The U.S. state of Missouri has a storied musical history. It has been the scene of major developments in several popular music genres as well as the birthplace of many notable musicians. St. Louis was an important venue for early blues and jazz, as well as country and bluegrass. Kansas City is home to famous performers such as Charlie Parker, Count Basie, Lester Young, and its own distinct jazz style. Ragtime got its influential hold in the city of Sedalia, Missouri, thanks to Scott Joplin and his publisher John Stark, and through another Missouri native, James Scott.

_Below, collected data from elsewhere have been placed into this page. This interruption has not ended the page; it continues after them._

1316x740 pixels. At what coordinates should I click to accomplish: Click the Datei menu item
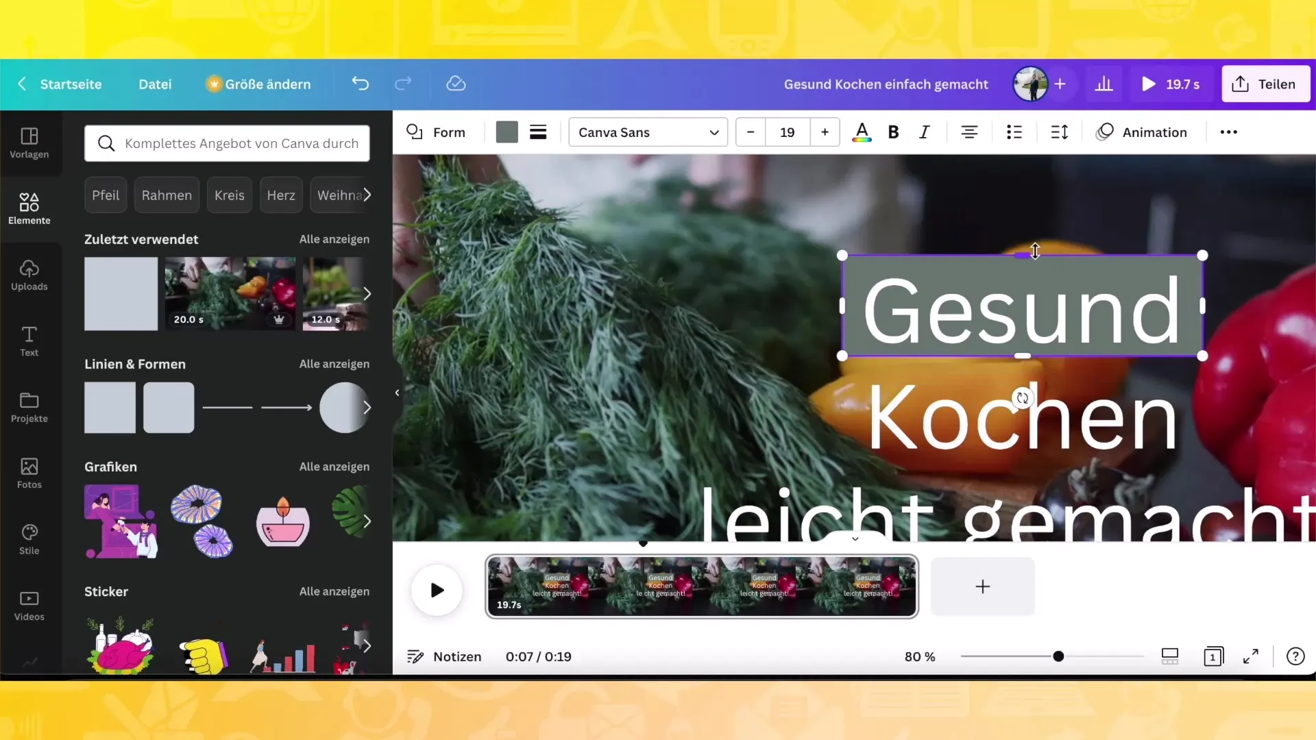156,84
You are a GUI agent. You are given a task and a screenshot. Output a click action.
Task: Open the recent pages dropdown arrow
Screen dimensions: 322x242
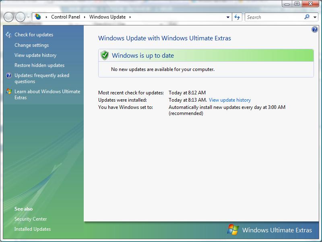tap(28, 17)
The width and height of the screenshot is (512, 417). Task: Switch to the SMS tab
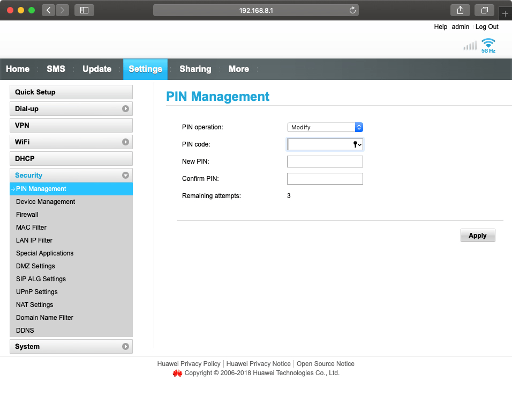click(56, 69)
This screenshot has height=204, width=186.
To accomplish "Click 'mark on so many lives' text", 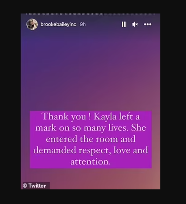I will click(x=81, y=128).
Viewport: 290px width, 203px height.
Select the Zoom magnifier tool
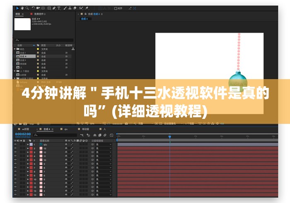click(27, 8)
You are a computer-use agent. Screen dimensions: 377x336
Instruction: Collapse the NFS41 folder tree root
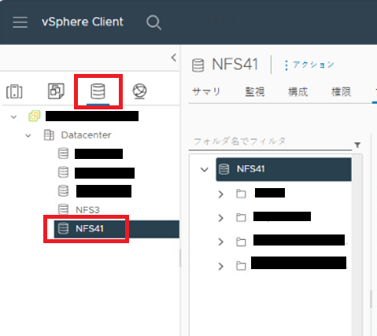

Rock and roll pioneers Big Joe Turner and Chuck Berry were born in Kansas City and St. Louis, respectively, and folk singer Ella Jenkins was also born in St. Louis. Hillbilly music developed in the Ozarks of southern Missouri, and from 1955 to 1961, Springfield was home to some of the first national country music programs on American television. Since the 1980s, Branson, Missouri has emerged as a country music tourist mecca. In the 1990s, St. Louis area band Uncle Tupelo blended punk, rock, and country-influenced music styles with raucous performances and became pioneers of alt-country. Both St. Louis and Kansas City also have active hip-hop scenes; Tech N9ne was born in Kansas City and Eminem in St. Joseph, and Nelly and the St. Lunatics got their start in St. Louis. Sheryl Crow is from Kennett, Missouri and attended the University of Missouri School of Music.  Sara Evans, a Missourian hails from Howard County.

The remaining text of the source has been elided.